店内は木の温もりが感じられる落ち着いた雰囲気で、鉄板の上で焼けるお好み焼きの香ばしい匂いが二人を迎え入れた。

壁には昭和の懐かしいポスターが貼られ、どこか懐かしい気持ちにさせる。

マヤはメニューを眺めながら目を輝かせた。

「先生、今日はこの『究極!スーパー全部載せアルティメットお好み焼き(2,160円)』を頼みましょう!

いか、たこ、明太子、もち、チーズ、黒豚、とろろ、牛スジ、焼きそばが全部載ってんですって。」

先生は驚いた表情でマヤを見つめた。

「…私は普通の豚たま(980円)にするわ。」

マヤは身を乗り出して先生に訴えた。

「先生、今日はせっかく美味しいお好み焼き屋さんに来たんですから、最大限楽しみましょうよ〜。

普通の味じゃもったいないです!」

先生は少し眉をひそめ、

「あなた、最近金銭感覚がおかしくなってない?」と問いかけた。

「さっきの喫茶店でも、

『初めての店だから、この店の一番高いものを頼みます!』

とか言って、一番高いスイーツの盛り合わせとコーヒーを頼んでいたわね。」

マヤは少し照れくさそうに笑った。

「そうですけど…。でも、せっかくなので、一番良いものを頼みたいんです! 

もったいないですよ。

もしかしたら店が潰れちゃって、もう二度と来れなくなっちゃうかもしれないじゃないですか。

思い出はプライスレスですよ。」

先生は小さくため息をつきながら、

「なるほどね」

と言い、バッグから一枚のカードを取り出した。

「…今のあなたの状態を表しているのはこのカード、【恋人】のカードかしらね。」

マヤは目を丸くして先生を見た。

「こ、恋人? 私、恋人はいませんけど。」

先生は微笑みながら首を振った。

「タロットカードの恋人は、何も恋愛のことだけを指しているわけではないのよ。

正位置は【満ち足りた状態】【快楽】【調和の取れた状態】、逆位置は【誘惑や無計画、優柔不断】を意味しているの。
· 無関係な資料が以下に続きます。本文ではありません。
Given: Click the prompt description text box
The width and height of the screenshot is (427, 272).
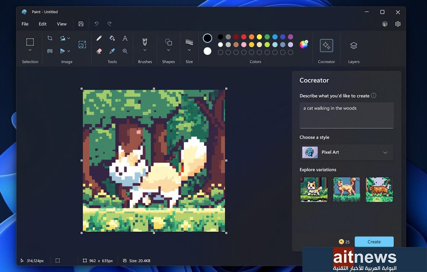Looking at the screenshot, I should pyautogui.click(x=346, y=115).

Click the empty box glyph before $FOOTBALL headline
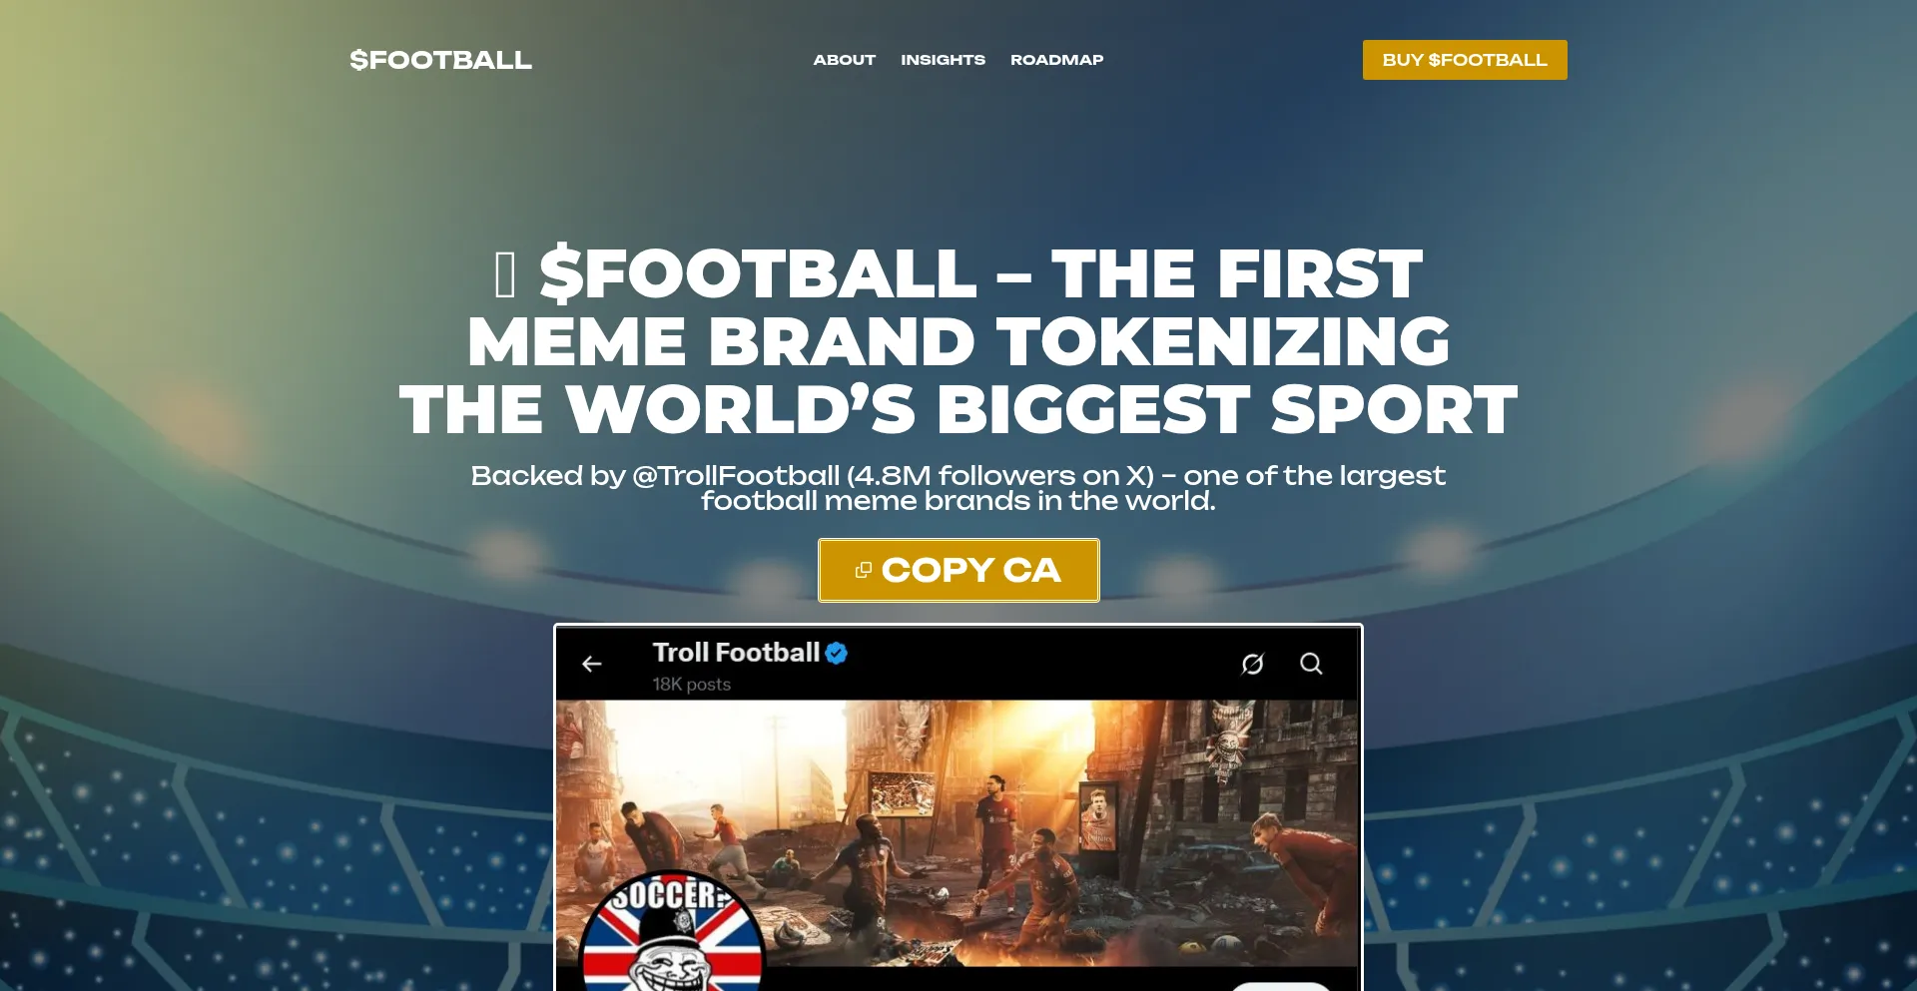pyautogui.click(x=505, y=274)
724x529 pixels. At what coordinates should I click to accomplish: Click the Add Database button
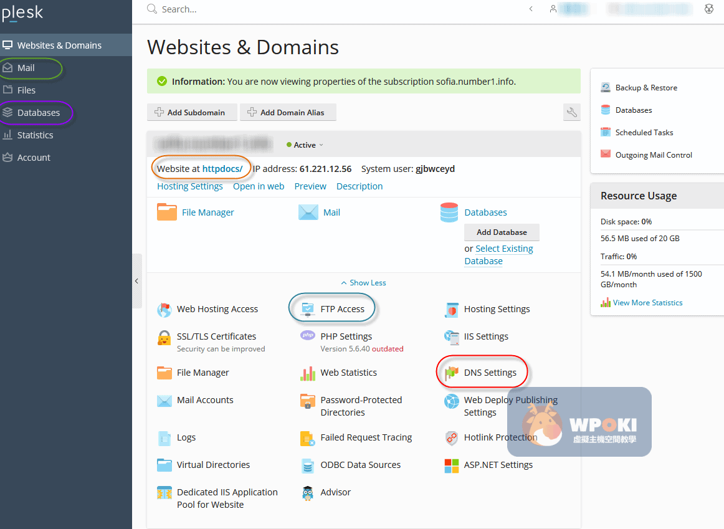tap(502, 232)
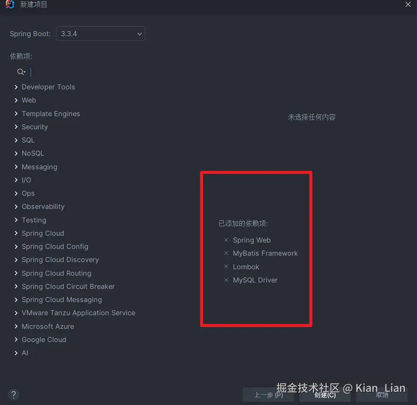The height and width of the screenshot is (405, 417).
Task: Click the 取消 cancel button
Action: coord(382,395)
あなたの『今を楽しみたい』『楽しさを取りこぼしたくない』という気持ちは完全に悪いものではないわ。」

マヤは納得したように頷いた。

「そうですよね? 実はこの間、先生からお借りした『DIE WITH ZERO(ゼロで死ね)』という本を読んで、影響を受けた気がします。」

先生は思い出したように頷いた。

「死ぬ時に最大限お金を持っていてもしょうがないから、使うべき時を誤るな、という本ね。

でも、あなたの今の貯金は大丈夫なの?」

マヤは視線を落として小さく答えた。

「実は、毎月の給料からお金が余らないので貯金ができてないんです。

あった分だけ使ってしまって…」

先生は優しく頷きながら、

「なるほどね。

それなら、貯金額だけ先に決めて、余った金額で楽しみのために使いなさい。

個人的には、貯金よりも毎月定額で積立投資をおすすめしたいけど。

でも、今のあなたにはまず、何があっても生きていられるように、3ヶ月分〜6ヶ月分の給与分の貯金(生活防衛資金)を確保するのが先決ね。」

マヤは真剣な表情で答えた。

「わかりました! 今度のボーナスは絶対手をつけないことにして、貯金は月2万円を目標にやってみます。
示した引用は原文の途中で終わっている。